Example of Explosive Device Disguised as Coal (militaryhistorynow.com) |
CONFEDERATE STATES OF AMERICA, WAR DEPARTMENT, Richmond, Va., March 12, 1864.
Captain John C. Kay is hereby authorized to enlist in his company for 'special service on the Mississippi River" a number of men not exceeding fifty. They are to be enlisted from localities within the lines of the enemy exclusively. The company to be subject to the rules and regulations of this Department for such organizations; to be subject to being disbanded at its pleasure, and to operate under the instructions of department and district commanders and under such restrictions as may be prescribed by them in this Department. The service to be without pay or other compensation than the percentage of loss or injury to the enemy's property, to be awarded by an officer or officers charged with that duty by this Department, in no case to exceed 50 per centum.
J. A. SEDDON,
Secretary of War.
Official Records, Series IV., Vol. III., Part 1, Page 210.

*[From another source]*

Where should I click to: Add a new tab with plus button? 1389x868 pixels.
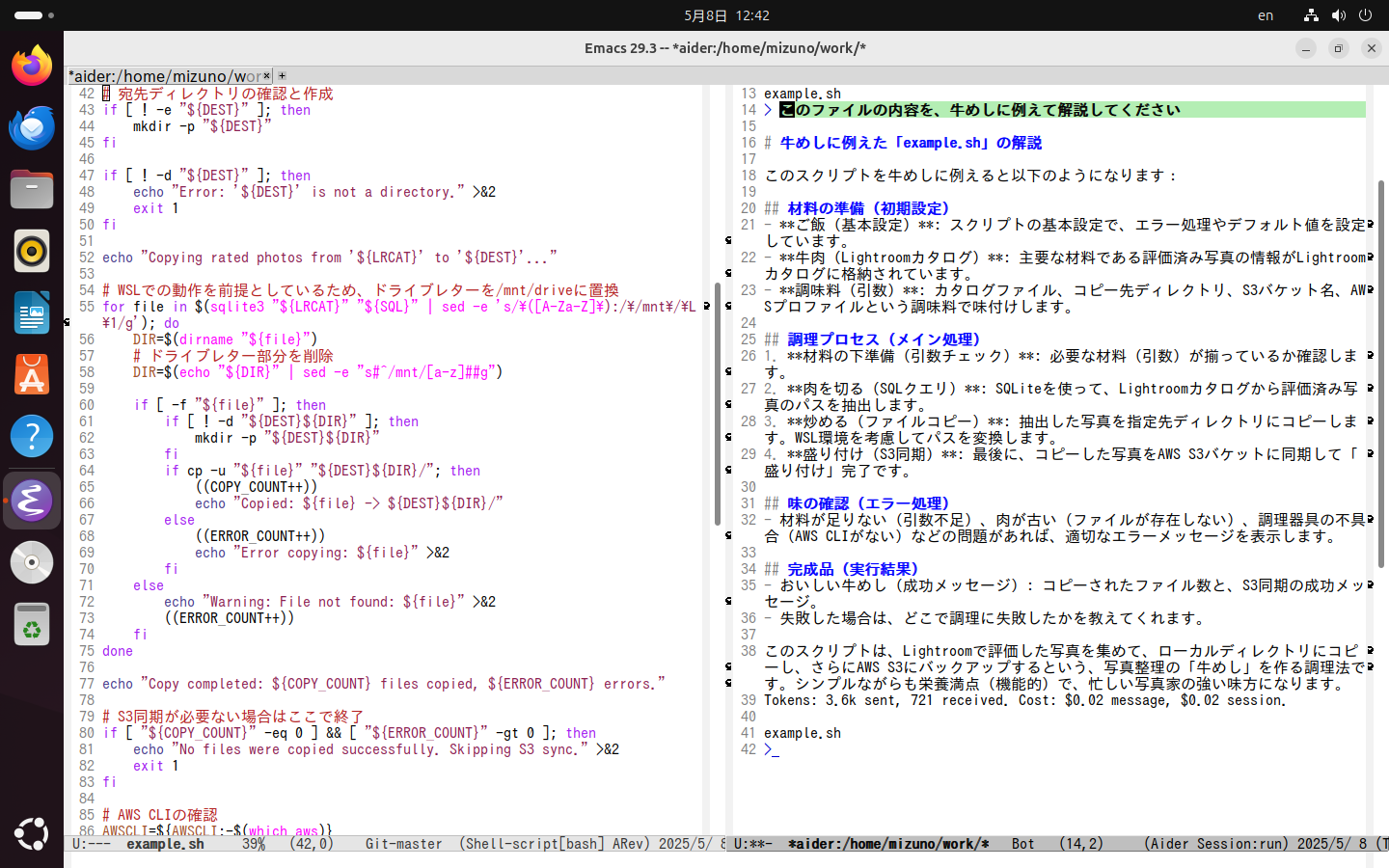click(x=282, y=75)
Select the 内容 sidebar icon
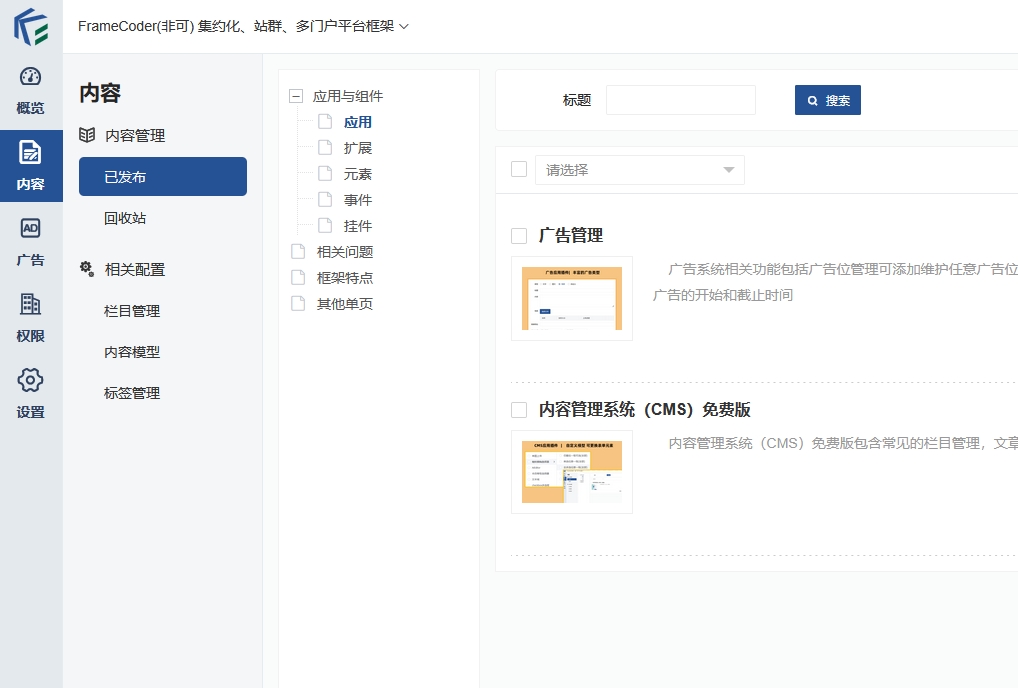 pos(31,153)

Little is known of Kay, although it appears he was from Missouri. On the heels of another award of such authorization for acts of sabotage days previous, it appears Richmond was preparing to augment war efforts through means other than traditional warfare. The study of the Confederate secret services is a neglected area of study. The increase in such activities at this point in the war raises the question whether the Confederate government had by 1864 realized the war was not to be won in a traditional sense and was planning other means of resistance. This line of thought has been pursued by scholars of the Lincoln assassination.